QUOTED PASSAGE |
☆ ☆ ☆ ☆ ☆
Archive for the ‘Fiscal Policy’ Category

Stimulus funds, pens, and socks: where do they go?

Thomas Masterson | August 31, 2011

All to the same place? You might be excused for thinking so after perusing Tyler Cowen’s post Why didn’t the stimulus create more jobs?, but you would be wrong. First let’s look at Cowen’s post for some obvious red flags. About the number of people hired using stimulus funds who were already employed, Cowen says:

You can tell a story about how hiring the already employed opened up other jobs for the unemployed, but it’s just that — a story.  I don’t think it is what happened in most cases, rather firms ended up getting by with fewer workers.

OK, so the substance of this is he doesn’t like one story, he prefers another. I quite understand why, Cowen being who he is. I happen to like the other story, myself. However, one might want actual proof rather than preferences (dear as they are to neo-classical economists).

A second point requires reading the two studies Cowen refers to. Cowen says that “There are lots of relevant details in the paper but here is one punchline: ‘hiring people from unemployment was more the exception than the rule in our interviews.'” Interesting choice. Especially given that the first bullet point in their summary of results is: “ARRA funds led to worker hiring and retention.” And that is the point after all. The question of whether the ARRA funds went to directly hire unemployed workers or not is mostly beside the point.
☆ ☆ ☆ ☆ ☆
RECORDED INFORMATION |
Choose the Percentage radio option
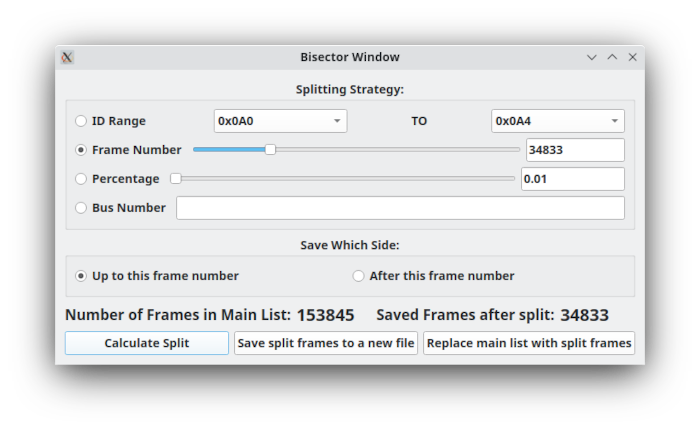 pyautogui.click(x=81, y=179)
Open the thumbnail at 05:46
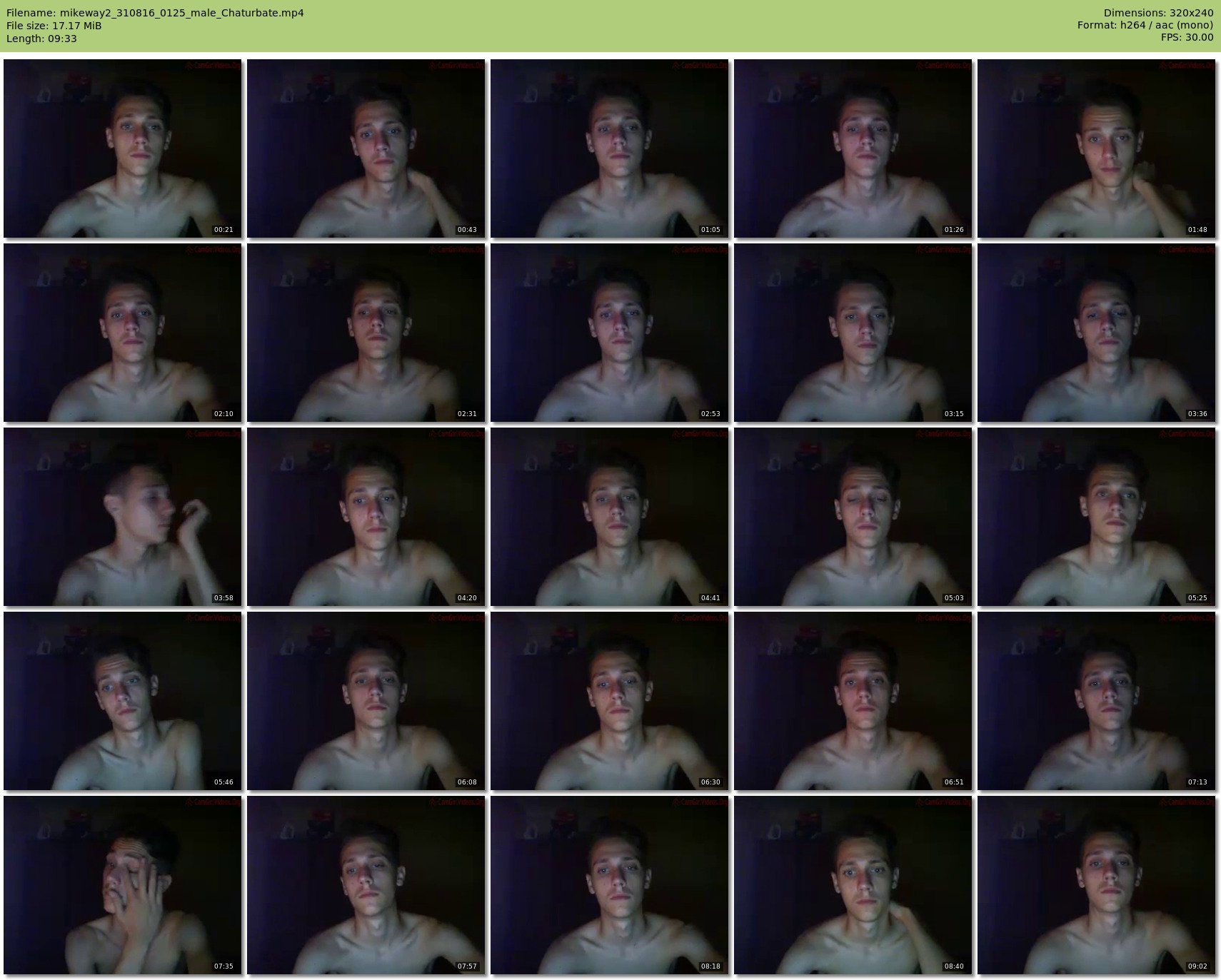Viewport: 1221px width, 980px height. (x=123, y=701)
☆ ☆ ☆ ☆ ☆
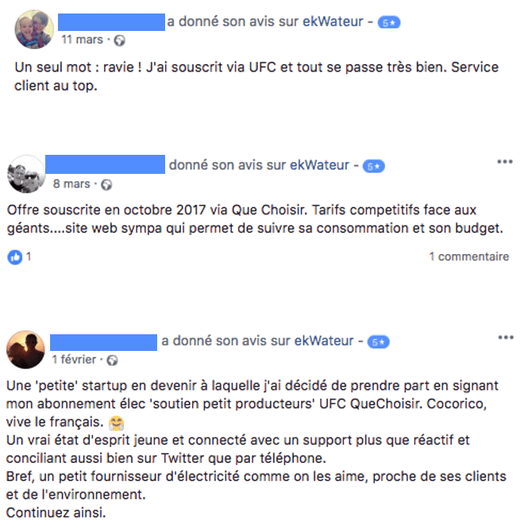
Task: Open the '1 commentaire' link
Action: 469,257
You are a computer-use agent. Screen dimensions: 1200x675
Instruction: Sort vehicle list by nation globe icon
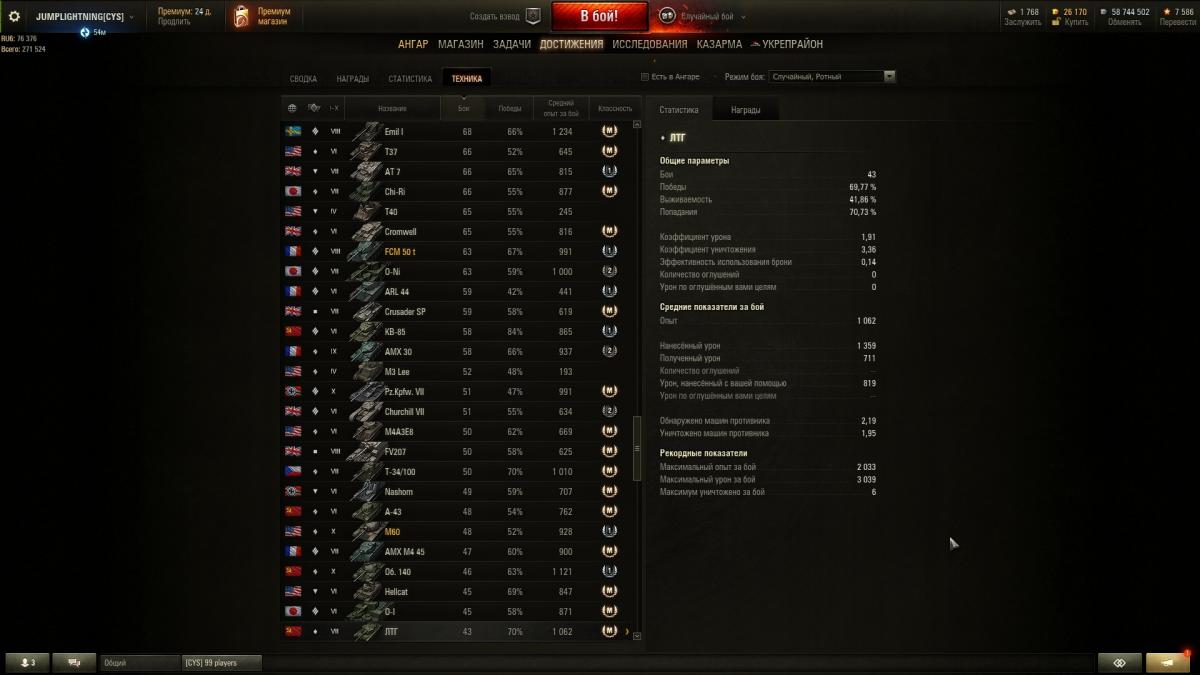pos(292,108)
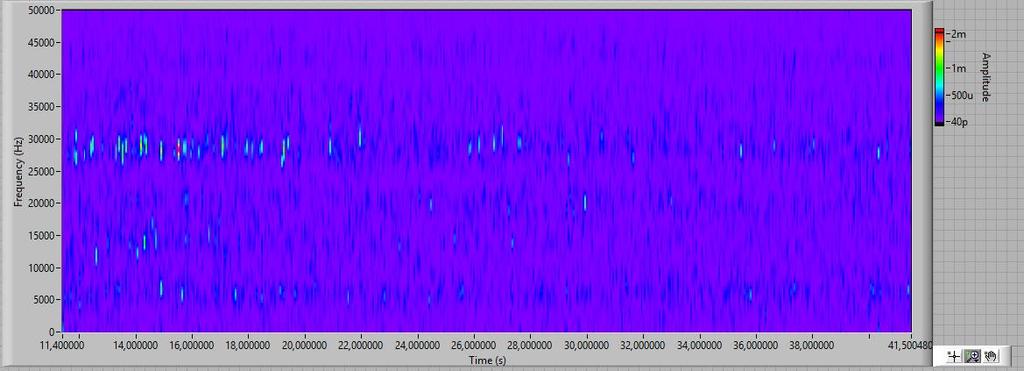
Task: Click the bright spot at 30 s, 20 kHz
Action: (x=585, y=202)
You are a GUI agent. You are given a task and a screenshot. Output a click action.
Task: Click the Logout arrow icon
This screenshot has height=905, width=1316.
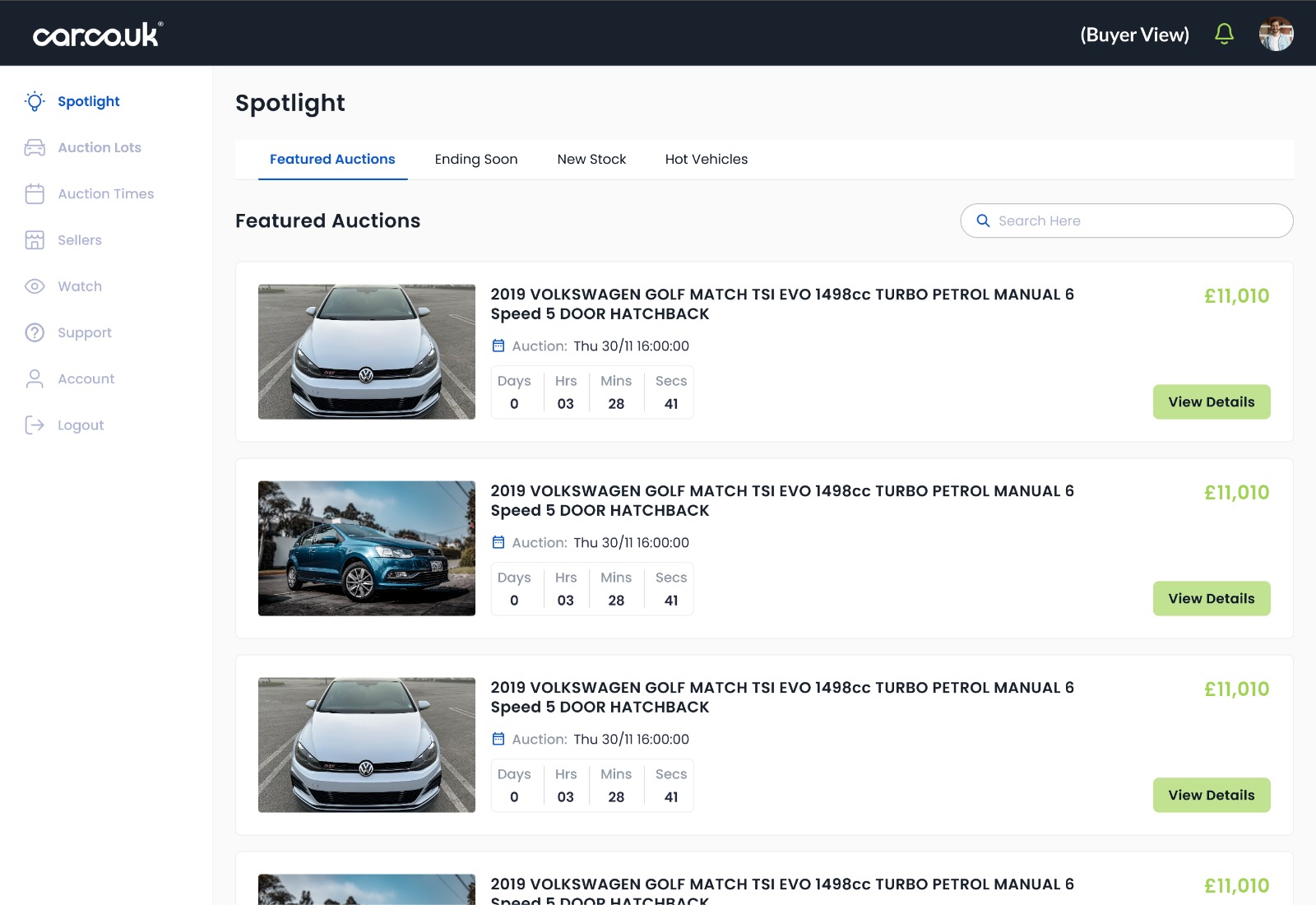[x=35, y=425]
☆ ☆ ☆ ☆ ☆
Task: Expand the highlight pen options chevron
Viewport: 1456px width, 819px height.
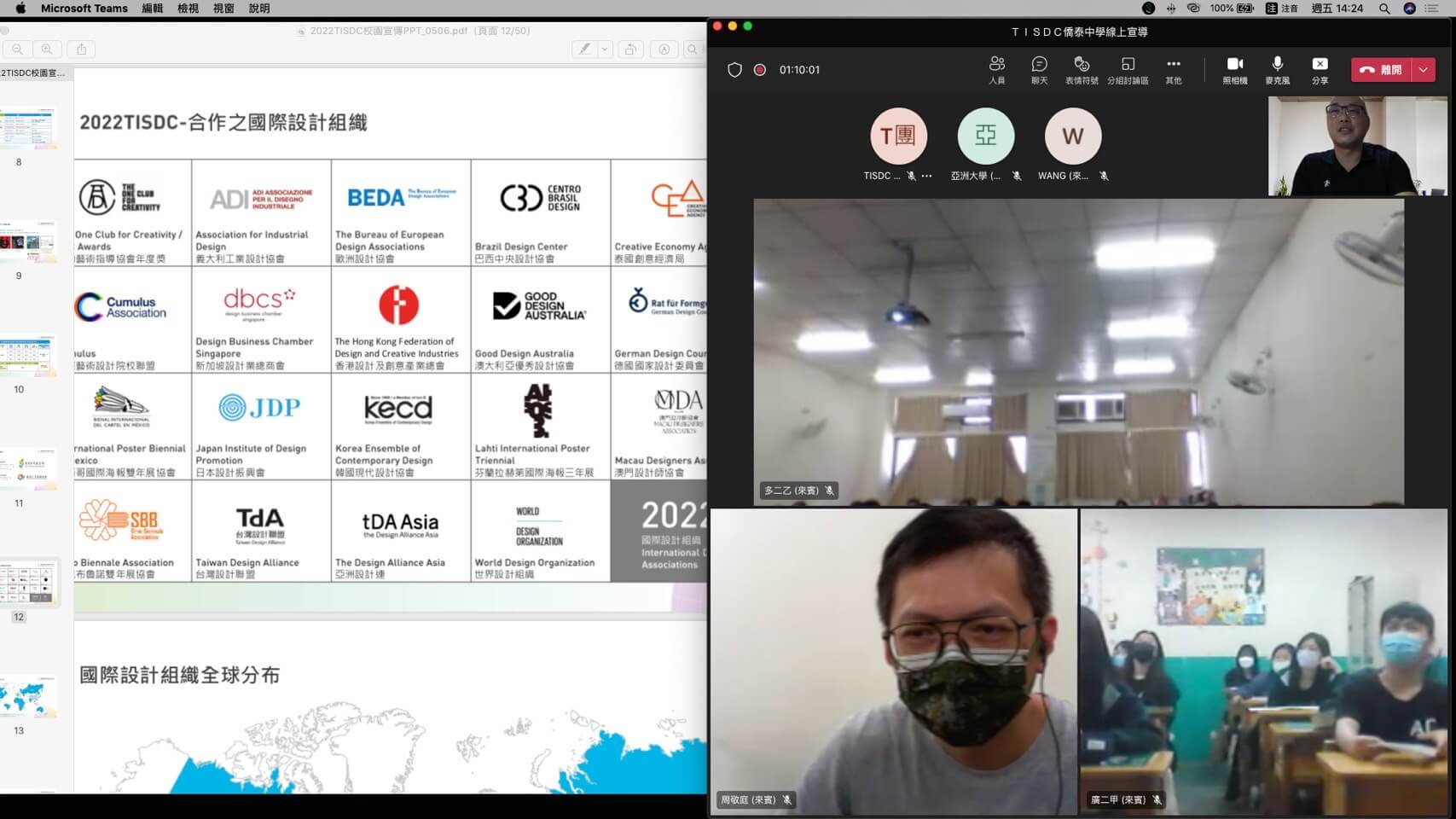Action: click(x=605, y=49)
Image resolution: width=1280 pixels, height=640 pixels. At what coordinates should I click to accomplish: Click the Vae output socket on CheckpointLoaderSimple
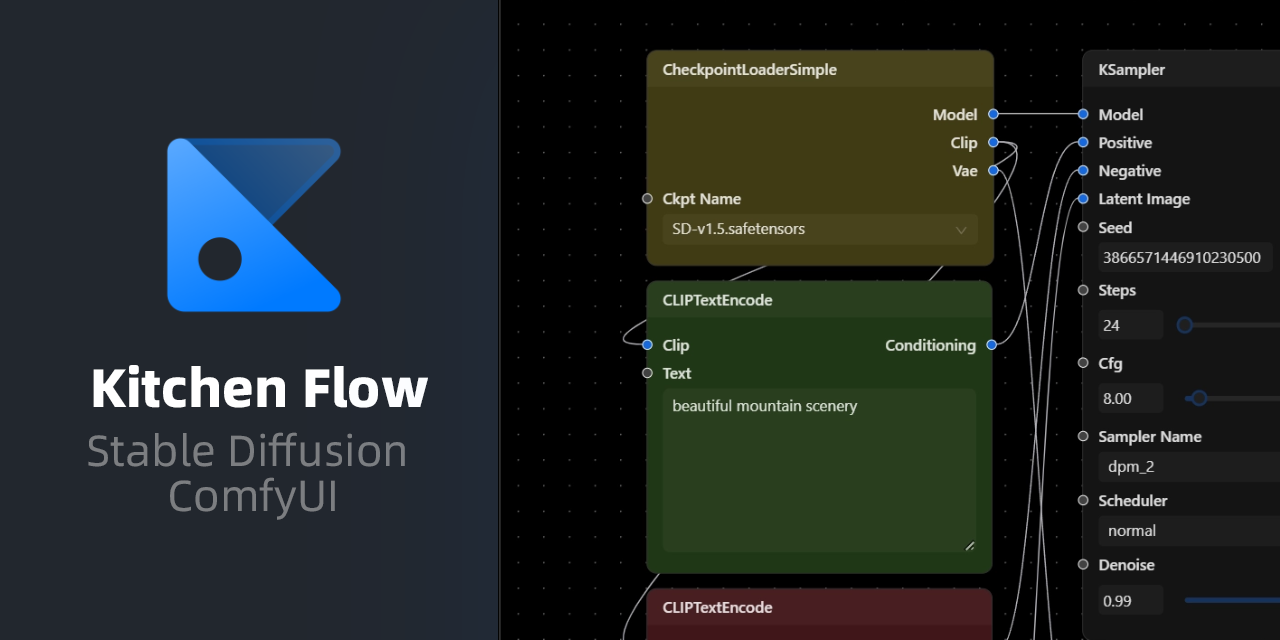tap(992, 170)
☆ ☆ ☆ ☆ ☆
THE TASKS |
(A) Update the entries from the line containing "You are a GUI" down to the line containing "[x=35, y=425]", swapping "screenshot" for "screen image" and changing nothing else. Leave the pictures out.
(B) Write the next few paragraphs of the post on stimulus funds and hiring, picking up after its final sentence.

RESULTS |
(A)
You are a GUI agent. You are given a task and a screen image. Output a click action.
Task: Click the Logout arrow icon
This screen image has height=905, width=1316.
[x=35, y=425]

(B)
The question that matters in job terms is: how many more people were employed because of the ARRA spending than would have been without it? It’s a question we can’t know the answer to, because we will never know what would’ve happened without the stimulus. The insinuation in Cowen’s post is that for a variety of reasons the stimulus wasn’t that stimulative. The proof offered is that Cowen doesn’t think workers hired away from other jobs were replaced, or that (from the paper itself, now) wages were mandated to be too high: “38.2 percent [of “organizations required to pay prevailing wages”] thought that they could have hired workers at wages below the Davis-Bacon prevailing wage.” The latter point misses the point of stimulus: its multiplier effect (where have I seen that phrase before?). The number of jobs directly created or saved by the stimulus isn’t the whole story. Those workers, having non-zero rather than zero money in their pockets, will spend more, saving or creating other jobs, and so on.

A final “damning” conclusion from the paper: “[h]iring isn’t the same as net job creation.” Indeed. But net job creation is never actually dealt with in the paper, let alone net job creation/saving relative to no stimulus. For an estimate of job creation under the first three years of the stimulus, you could look at this paper (self-serving, isn’t it?).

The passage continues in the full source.